Capital Expenditures: The company is investing in technology, systems, and processes to modernize and consolidate its technology infrastructure, automate manual processes, and eliminate redundancies. These investments are expected to support the $150 million SG&A reduction goal.
Market Trends: The company is observing a shift in consumer demand towards older, higher mileage vehicles. Additionally, the company is leveraging its new 'Wanna Drive?' brand campaign to increase consumer awareness and drive sales.
Business Segment Performance: CarMax Auto Finance (CAF) expects to see growth in penetration rates due to underwriting adjustments, with an anticipated gain on sale of $25 million to $30 million in third quarter income from a recent securitization transaction. The company also expects $40 million to $45 million in additional CAF income related to servicing fees and retained beneficial interest over the life of the transaction.
Share Repurchase: During the second quarter, we continued our share repurchases at an accelerated pace, buying back approximately 2.9 million shares for a total expenditure of $180 million. As of the end of the quarter, we had approximately $1.56 billion of our repurchase authorization remaining.
The earnings call summary reveals strong financial performance expectations, optimistic guidance, and strategic initiatives, particularly in cost reductions and marketing. The Q&A section supports this sentiment, highlighting management's focus on competitive pricing, digital transformation, and strategic adjustments to drive sales. Despite some vague responses, the overall tone is positive, especially with the emphasis on SG&A reductions and market strategy improvements. The positive sentiment is further reinforced by optimistic guidance and strategic focus on growth opportunities, suggesting a likely positive stock price movement over the next two weeks.

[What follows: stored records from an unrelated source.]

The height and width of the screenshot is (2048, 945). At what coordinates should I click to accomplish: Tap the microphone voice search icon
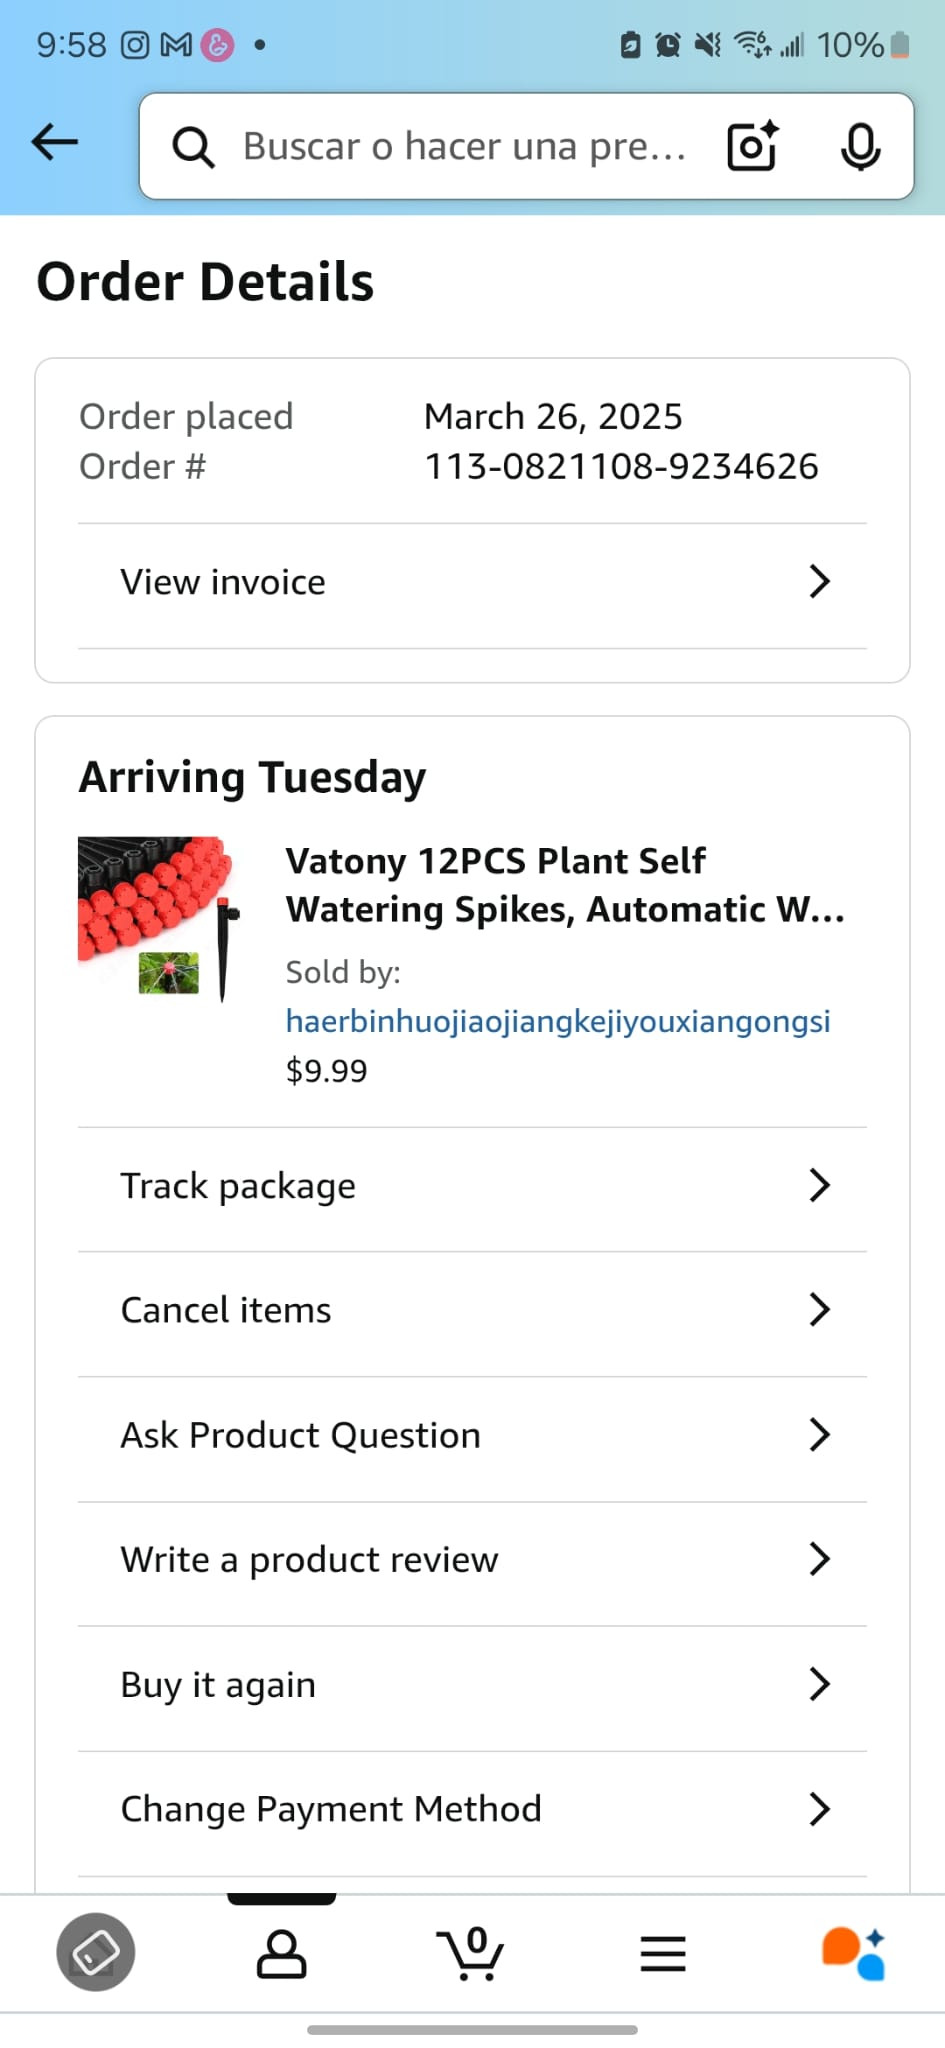point(859,147)
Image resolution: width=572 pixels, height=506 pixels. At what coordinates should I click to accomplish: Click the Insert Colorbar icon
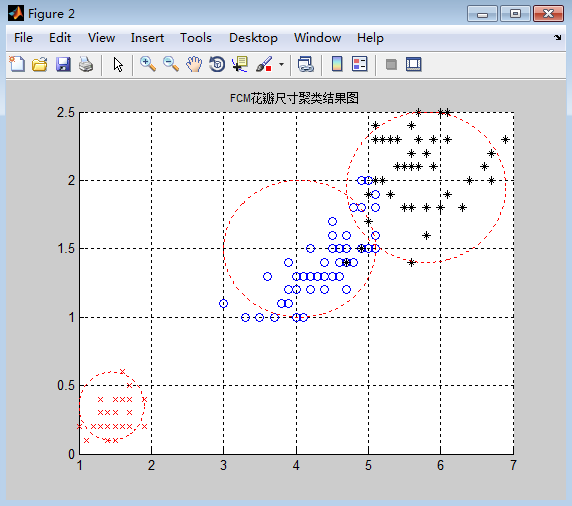(337, 64)
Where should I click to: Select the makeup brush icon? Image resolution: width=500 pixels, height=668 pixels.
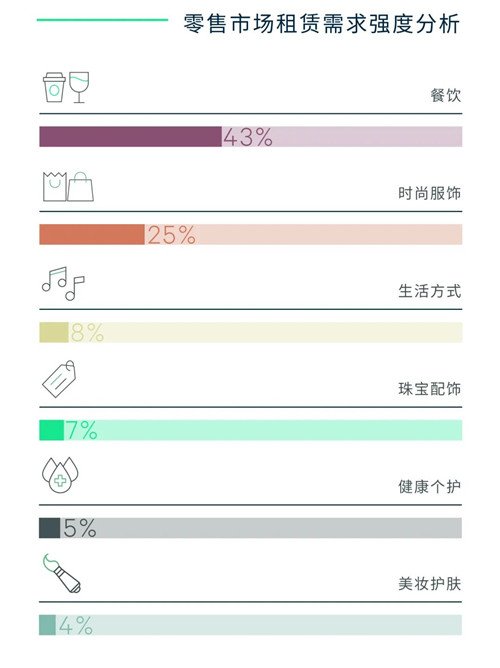click(62, 573)
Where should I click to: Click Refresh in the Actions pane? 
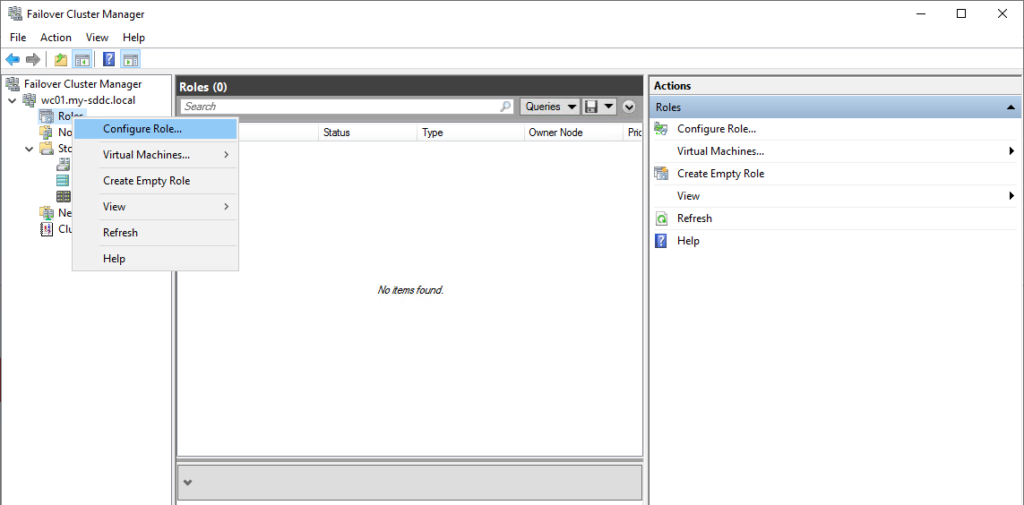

The earnings call summary reveals a decline in key financial metrics such as EPS and total gross profit, coupled with a decrease in CAF income expectations. The Q&A section highlights challenges in used unit sales, competitive pricing issues, and flat or declining CAF income. Although cost reductions are planned, they are not expected to impact growth. The negative sentiment from analysts, along with unclear management responses, further supports a negative outlook.
The earnings call summary shows strong financial performance with a 12% increase in net sales, a 42% rise in EPS, and significant share repurchases. The Q&A highlights a positive outlook on business acceleration and cost management, despite some vagueness in responses about comp growth and macro impacts. The company's strategic focus on digital sales, cost efficiency, and market expansion supports a positive sentiment. However, the lack of clear guidance on certain financial metrics tempers the enthusiasm slightly, leading to an overall positive sentiment.
The earnings call summary and Q&A indicate strong financial performance with year-over-year growth in revenue, gross profit, and unit sales. Despite some concerns over tariff impacts and macroeconomic uncertainties, management remains optimistic about future growth, supported by strategic initiatives like AI-powered tools and improved customer experience. The company's robust financial health, coupled with a significant share repurchase authorization, suggests a positive outlook. While some uncertainties exist, the overall sentiment leans positive, likely resulting in a stock price increase of 2% to 8% over the next two weeks.